Furthermore, by implementing (2) alone and allowing people or the shader to choose a target framerate can allow the implementation of custom temporal interpolation algorithms. (--tscale) This can be useful for implementing frame interpolation algorithms such as DAIN.
mpv is already a great player thanks to its open shader stage. I believe adding these features will make mpv unique and bridge the gap between algorithms developed in academia and algorithms used in practice.
Thanks in advance.
-- You are receiving this because you are subscribed to this thread. Reply to this email directly or view it on GitHub: https://github.com/mpv-player/mpv/issues/8137Non-text part: text/html
Thanks for your quick reply! I have a few more thoughts. For 1, I believe you are right that the different algorithms used for the prediction reduces its usefulness. However, I think the macroblock predictions offers a coarse and noisy, but mostly correct motion vectors with respect to edges and salient features (which the compression algorithm is designed to maximize). For the purposes of super-resolution, denoising or frame estimation, this might be a good starting point. Pairing this coarse estimation with a better optical flow estimation implemented as a shader can be extremely useful.

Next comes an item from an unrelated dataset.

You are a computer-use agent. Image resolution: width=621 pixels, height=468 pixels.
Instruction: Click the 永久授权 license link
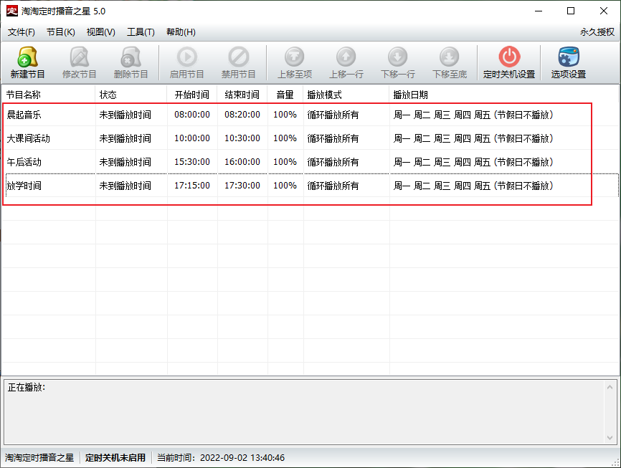tap(597, 32)
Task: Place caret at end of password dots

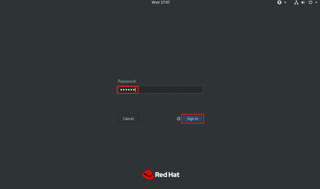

3 is indeed the most useful of them all in the long run.
For 4, I believe the e-mail did not show you my edit. I was talking about saving to 3D textures when hooking to a 2D hook. For example, the shader hooks to LUMA, but saves to a 3D texture of size LUMA.w LUMA.h depth. Consequently, HOOKED_pos should be a vec3. Is this very trivial?
Finally, do you think a good way of allowing custom frame interpolations would be just to expose interpolation stage hooks? Some algorithms can only double the frame rate (eg. 24->48 fps), but then it still needs an more traditional interpolation algorithm to match the display refresh rate. (Should be handled by mpv.)
Thanks again,
For 4, I believe the e-mail did not show you my edit. I was talking about saving to 3D textures when hooking to a 2D hook. For example, the shader hooks to LUMA, but saves to a 3D texture of size LUMA.w LUMA.h depth. Consequently, HOOKED_pos should be a vec3. Is this very trivial?
Ah. Trivially impossible, since you can't render to 3D textures. (You could use multiple framebuffer attachments though, e.g. MRT, which would be non-trivial but possible)
For this purpose I think it would probably be better to introduce persistent storage images (which can be 3D) and use compute shaders to interact with them (more or less treating them as generic memory blocks at that point).
If I am not mistaken, textures/images and SSBOs should stay persistent if not modified from one frame to the next?
I've given this problem some thought and if the statement above is correct, I think the simplest stop-gap solution would be to allow user-defined read-write buffers (SSBOs) and textures in shader code.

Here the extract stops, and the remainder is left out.